CoA remains the most common aortic arch abnormality in children. Key to optimum management of these patients is early detection and timely intervention. Various surgical and transcatheter options are available for management of CoA. Based on the arch anatomy, site of coarctation and age of the patient various surgical options are available. These techniques include end-to-end anastomosis, extended end-to-end anastomosis, subclavian flap repair, interposition graft, and coarctation resection with prosthetic patch augmentation to mention a few. Vast majority of surgeries for CoA in the current era include end-to-end and extended end-to-end anastomosis. Patch augmentation has gone out of favor due to high incidence of aneurysm formation. In theory, subclavian flap repair allows for tension-free repair using autologous tissue and avoids a circumferential suture line decreasing chances of recoarctation.

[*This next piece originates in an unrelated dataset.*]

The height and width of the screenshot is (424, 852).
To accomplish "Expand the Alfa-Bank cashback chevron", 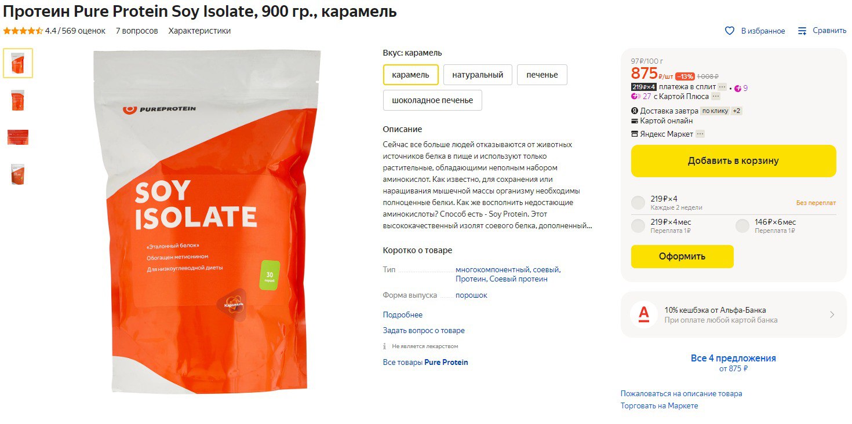I will tap(832, 315).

But it does leave residual ductal and coarctation tissue increasing the risk of re-coarctation in future. Further subclavian flap repair compromises limb development but does not repair perceptible functional limitations. Treatment options should be individualized for each patient based on associated factors. Lifelong follow-up is mandatory for these patients to monitor for any late complications. Additionally, according to more recent literature, there has been a trend towards increased use of median sternotomy to repair isolated coarctation with hypoplasia of the aortic arch. This has been associated with a reduced rate of re-intervention in recent years. A midline sternotomy approach in coarctation with borderline transverse arch dimensions may give better long-term outcomes.